First, a scaffold cell size of 1 mm was selected. Scaffold size could be considered a third design variable, but it was fixed here in order to develop a graphical, easily implementable optimisation method for TPMS type and volume fraction. These have been shown, unlike scaffold size, to have a significant effect on both scaffold stiffness and cell growth rate (Diez-Escudero et al. 2020; Maskery et al. 2018a). This allowed for the selection of suitable volume fraction limits, as explained in Sect. 3.1. After this, the TPMS scaffold geometry was generated using the method of Maskery et al. (2018b), as described in Sect. 2.2. This was followed by applying pore size and stiffness constraints, as described in Sects. 2.3 and 2.4, respectively. Applying these constraints provides the viable volume fraction ‘window’ for each TPMS scaffold type. The final step was to determine which volume fraction corresponds to the maximum pre-osteoblast cell growth rate for each scaffold type. This was carried out using the level set cell growth model described in Sect. 2.5.
Scaffold generation
The scaffold types used for this study are based on triply periodic minimal surfaces (TPMS). We examined six available TPMS scaffold types: Primitive, Gyroid, Split P, Diamond, Lidinoid and Neovius. The Gyroid, Diamond, Primitive and Neovius are among the most commonly studied TPMS types (Han and Che 2018), while the other types were chosen due to their large surface-to-volume ratios and high local curvatures, both of which promote rapid cell growth (Abueidda et al. 2017). The surface equations used to generate these scaffold types share the terms presented in Eqs. 2 and 3 (Maskery et al. 2018b). \(k_{i}\) are the TPMS periodicities;
$$\begin{aligned} k_i=2\pi n_i, \end{aligned}$$
(1)
where \(i = x, y, z\) and \(n_{i}\) are the numbers of cell repetitions in each direction in the resulting scaffolds.

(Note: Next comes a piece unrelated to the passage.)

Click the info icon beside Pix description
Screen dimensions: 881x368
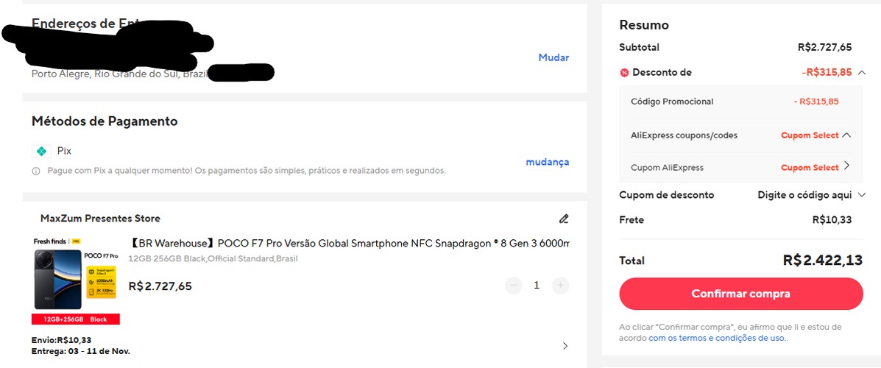click(35, 171)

The following terms are shorthand notations for sine and cosine expressions:
$$\begin{aligned}&S_{i}={\rm sin}\Big (k_i \frac{i}{L_i}\Big ), \end{aligned}$$
(2a)
$$\begin{aligned}&S_{2i}={\rm sin}\Big (2k_i \frac{i}{L_i}\Big ), \end{aligned}$$
(2b)
$$\begin{aligned}&C_{i }={\rm cos}\Big (k_i \frac{i}{L_i}\Big ), \end{aligned}$$
(2c)
$$\begin{aligned}&C_{2i}={\rm cos}\Big (2k_i \frac{i}{L_i}\Big ), \end{aligned}$$
(2d)
where \(L_{i}\) are the absolute sizes of the scaffold in the three orthogonal directions. The \(U=0\) isosurface is then found from:
$$\begin{aligned}&U_{\rm Primitive}=\Big (C_x+C_y+C_z\Big )^2-t^2, \end{aligned}$$
(3a)
$$\begin{aligned}&U_{\rm Gyroid}=\Big (S_xC_y+S_yC_z+S_zC_x\Big )^2-t^2, \end{aligned}$$
(3b)
$$\begin{aligned}&U_{\rm Split P}=\Big (1.1\big (S_{2x}C_yS_z+S_{2y}C_zS_x+S_{2z}C_xS_y\big )- \nonumber \\&\qquad \qquad 0.2\big (C_{2x}C_{2y}+C_{2y}C_{2z}+C_{2z}C_{2x}\big )- \nonumber \\&\qquad \qquad 0.4\big (C_{2x}+C_{2y}+C_{2z}\big )\Big )^2-t^2, \end{aligned}$$
(3c)
$$\begin{aligned}&U_{\rm Diamond}=\Big (C_xC_yC_z+S_xS_yS_z+S_xC_yS_z+C_xS_yS_z\Big )^2-\nonumber \\&\qquad \qquad \quad {}t^2, \end{aligned}$$
(3d)
$$\begin{aligned}&U_{\rm Lidinoid}=\Big (\big (S_{2x}C_yS_z+S_{2y}C_zS_x+S_{2z}C_xS_y\big )-\nonumber \\&\qquad \qquad \;\;\,\big (C_{2x}C_{2y}+C_{2y}C_{2z}+C_{2z}C_{2x}\big )\Big )^2-t^2, \end{aligned}$$
(3e)
$$\begin{aligned}&U_{\rm Neovius}=\Big (3\big (C_x+C_y+C_z\big )+4C_xC_yC_z\Big )^2-t^2, \end{aligned}$$
(3f)
where t is an arbitrary parameter used to control the volume fraction of the resulting scaffold (Maskery et al. 2018a), which is the fraction of the scaffold bounding volume that consists of material. The \(U=0\) isosurface is then treated as a boundary between solid and void domains of the scaffold. This was followed by a voxelisation of the solid region to apply the cell growth model. These voxel models were then translated into hexahedral finite element meshes for assessment of the modulus of the scaffold under compressive loading. Figure 2 shows the eight TPMS lattice types used. For a thorough understanding of the scaffold generation process, see the work of Maskery et al. (2018a, 2018b).
Pore size constraint
It was previously found that 100 μm is the minimum pore size diameter that allows for capillary infiltration into the scaffold in vivo (Bruauskait et al. 2016; Lim et al. 2019). This is due to the diameter of capillaries that must populate the scaffold to provide oxygen and nutrients for cell survival (Lim et al. 2019). Additionally, several studies have shown that the diffusion limit of oxygen and nutrients is 200 μm (Carmeliet and Jain 2000), so it follows that cell growth on scaffold surfaces may be inhibited if they are separated by 200 μm from a pore. Therefore, scaffold pores should have a diameter of at most 400 μm so that the scaffold may become fully populated with cells. Thus, we defined the maximum and minimum allowed pore diameters to be 400 μm and 100 μm, respectively. It should be noted that these pore size limits are different for scaffolds where the cells are encapsulated within solid scaffold walls, as opposed to residing at the surface (Rouwkema et al. 2013).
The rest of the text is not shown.